═══ WORKING DATA

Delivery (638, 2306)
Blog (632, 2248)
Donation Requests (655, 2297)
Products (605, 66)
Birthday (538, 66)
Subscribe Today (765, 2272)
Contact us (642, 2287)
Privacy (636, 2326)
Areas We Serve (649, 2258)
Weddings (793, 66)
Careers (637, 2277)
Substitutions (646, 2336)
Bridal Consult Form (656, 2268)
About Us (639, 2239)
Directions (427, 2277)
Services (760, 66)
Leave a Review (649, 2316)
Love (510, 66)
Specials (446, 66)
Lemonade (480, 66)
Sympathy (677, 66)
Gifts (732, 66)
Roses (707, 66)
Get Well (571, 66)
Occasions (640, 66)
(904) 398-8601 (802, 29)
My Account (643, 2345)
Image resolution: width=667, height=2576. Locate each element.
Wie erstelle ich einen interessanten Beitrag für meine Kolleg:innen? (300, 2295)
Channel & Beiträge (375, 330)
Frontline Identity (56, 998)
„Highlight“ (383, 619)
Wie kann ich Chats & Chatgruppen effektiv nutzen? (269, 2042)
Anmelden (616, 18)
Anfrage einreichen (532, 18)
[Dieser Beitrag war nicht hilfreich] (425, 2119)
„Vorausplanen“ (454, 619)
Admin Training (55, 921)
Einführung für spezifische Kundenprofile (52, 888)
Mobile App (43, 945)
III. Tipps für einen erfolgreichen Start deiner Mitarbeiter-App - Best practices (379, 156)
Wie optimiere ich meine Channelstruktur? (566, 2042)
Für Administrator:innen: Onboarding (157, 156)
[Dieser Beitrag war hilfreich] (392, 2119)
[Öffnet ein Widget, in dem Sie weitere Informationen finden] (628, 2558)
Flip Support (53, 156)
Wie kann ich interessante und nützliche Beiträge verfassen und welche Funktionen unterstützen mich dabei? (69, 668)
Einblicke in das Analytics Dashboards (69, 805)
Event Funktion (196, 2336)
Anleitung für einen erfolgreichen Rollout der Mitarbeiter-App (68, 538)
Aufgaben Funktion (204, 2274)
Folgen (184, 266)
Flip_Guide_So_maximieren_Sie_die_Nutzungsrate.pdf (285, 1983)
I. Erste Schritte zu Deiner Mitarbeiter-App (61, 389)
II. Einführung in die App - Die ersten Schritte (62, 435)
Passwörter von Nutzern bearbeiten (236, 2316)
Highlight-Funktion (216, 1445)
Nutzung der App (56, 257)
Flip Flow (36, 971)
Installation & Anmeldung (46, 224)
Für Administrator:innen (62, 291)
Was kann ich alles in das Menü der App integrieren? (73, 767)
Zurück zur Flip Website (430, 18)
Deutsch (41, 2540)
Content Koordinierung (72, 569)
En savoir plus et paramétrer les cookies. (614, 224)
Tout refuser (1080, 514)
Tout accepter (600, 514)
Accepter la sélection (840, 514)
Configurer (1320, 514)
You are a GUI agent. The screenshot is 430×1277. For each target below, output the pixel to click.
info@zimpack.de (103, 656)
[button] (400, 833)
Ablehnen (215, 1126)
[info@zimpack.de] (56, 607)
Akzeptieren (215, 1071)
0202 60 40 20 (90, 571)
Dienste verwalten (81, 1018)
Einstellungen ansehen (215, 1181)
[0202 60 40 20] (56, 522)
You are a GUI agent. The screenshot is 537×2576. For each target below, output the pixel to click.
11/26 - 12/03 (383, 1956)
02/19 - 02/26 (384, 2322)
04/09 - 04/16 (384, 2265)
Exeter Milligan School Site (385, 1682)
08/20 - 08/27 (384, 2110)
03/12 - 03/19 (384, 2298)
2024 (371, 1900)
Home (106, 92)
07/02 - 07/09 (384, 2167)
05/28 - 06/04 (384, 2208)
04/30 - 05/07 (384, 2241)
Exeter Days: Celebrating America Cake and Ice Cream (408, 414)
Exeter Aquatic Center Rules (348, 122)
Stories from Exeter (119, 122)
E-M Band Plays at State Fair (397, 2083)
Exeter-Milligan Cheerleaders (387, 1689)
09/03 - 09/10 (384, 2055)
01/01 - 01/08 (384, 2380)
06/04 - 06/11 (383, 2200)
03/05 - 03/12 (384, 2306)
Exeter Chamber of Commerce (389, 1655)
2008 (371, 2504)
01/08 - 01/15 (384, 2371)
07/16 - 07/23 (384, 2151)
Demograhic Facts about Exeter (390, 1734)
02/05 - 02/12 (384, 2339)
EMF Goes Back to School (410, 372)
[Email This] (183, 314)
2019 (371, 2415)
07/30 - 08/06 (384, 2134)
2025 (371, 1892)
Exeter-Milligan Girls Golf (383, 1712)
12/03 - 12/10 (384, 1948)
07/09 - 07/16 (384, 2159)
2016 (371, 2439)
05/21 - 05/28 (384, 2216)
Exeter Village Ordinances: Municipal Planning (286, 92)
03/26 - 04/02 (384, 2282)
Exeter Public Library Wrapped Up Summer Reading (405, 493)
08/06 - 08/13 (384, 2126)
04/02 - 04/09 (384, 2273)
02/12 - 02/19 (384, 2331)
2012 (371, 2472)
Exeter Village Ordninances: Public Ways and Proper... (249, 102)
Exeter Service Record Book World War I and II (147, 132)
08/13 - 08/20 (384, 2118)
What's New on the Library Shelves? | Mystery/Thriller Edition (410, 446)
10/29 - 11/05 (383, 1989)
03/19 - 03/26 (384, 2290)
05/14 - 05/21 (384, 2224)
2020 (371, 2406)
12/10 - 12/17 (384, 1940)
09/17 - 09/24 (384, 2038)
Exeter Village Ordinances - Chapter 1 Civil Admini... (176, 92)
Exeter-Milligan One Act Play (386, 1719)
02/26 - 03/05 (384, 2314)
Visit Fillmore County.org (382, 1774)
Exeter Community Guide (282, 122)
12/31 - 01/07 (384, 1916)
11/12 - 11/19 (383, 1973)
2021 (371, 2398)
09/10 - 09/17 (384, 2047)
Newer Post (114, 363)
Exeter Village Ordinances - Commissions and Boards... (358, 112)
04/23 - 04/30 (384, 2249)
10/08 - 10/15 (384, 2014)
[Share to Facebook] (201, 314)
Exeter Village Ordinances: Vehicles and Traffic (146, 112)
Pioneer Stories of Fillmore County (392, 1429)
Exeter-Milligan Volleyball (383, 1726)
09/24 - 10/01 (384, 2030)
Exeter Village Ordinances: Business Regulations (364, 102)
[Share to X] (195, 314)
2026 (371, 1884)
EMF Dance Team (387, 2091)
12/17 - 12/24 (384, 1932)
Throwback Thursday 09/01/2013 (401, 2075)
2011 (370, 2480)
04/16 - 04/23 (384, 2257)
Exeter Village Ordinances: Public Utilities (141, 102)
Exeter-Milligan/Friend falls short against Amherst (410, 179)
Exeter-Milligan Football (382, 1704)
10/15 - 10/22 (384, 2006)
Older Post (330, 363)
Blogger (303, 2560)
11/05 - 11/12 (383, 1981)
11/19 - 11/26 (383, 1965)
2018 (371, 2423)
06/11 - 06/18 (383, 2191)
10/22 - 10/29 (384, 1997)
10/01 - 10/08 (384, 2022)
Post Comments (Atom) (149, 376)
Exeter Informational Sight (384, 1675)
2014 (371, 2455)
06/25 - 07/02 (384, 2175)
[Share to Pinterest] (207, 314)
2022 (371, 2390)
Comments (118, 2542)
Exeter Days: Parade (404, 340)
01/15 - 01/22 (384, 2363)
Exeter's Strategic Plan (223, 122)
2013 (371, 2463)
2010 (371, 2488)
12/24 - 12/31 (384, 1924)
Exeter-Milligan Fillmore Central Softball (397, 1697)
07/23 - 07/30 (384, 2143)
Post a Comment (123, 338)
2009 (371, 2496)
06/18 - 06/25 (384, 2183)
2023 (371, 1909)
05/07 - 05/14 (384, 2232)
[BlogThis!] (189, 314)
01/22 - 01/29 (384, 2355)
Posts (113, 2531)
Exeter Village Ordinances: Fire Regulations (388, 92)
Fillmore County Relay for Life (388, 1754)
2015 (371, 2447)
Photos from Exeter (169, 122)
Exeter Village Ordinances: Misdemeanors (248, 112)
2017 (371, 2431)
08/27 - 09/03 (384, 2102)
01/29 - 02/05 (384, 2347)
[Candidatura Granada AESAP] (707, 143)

══════

Restate word for word only the lines above from the line containing "10/15 - 10/22 (384, 2006)" to the line containing "[Share to Pinterest] (207, 314)", both of them included.

* _OUTPUT OF THE TASK_:
10/15 - 10/22 (384, 2006)
Older Post (330, 363)
Blogger (303, 2560)
11/05 - 11/12 (383, 1981)
11/19 - 11/26 (383, 1965)
2018 (371, 2423)
06/11 - 06/18 (383, 2191)
10/22 - 10/29 (384, 1997)
10/01 - 10/08 (384, 2022)
Post Comments (Atom) (149, 376)
Exeter Informational Sight (384, 1675)
2014 (371, 2455)
06/25 - 07/02 (384, 2175)
[Share to Pinterest] (207, 314)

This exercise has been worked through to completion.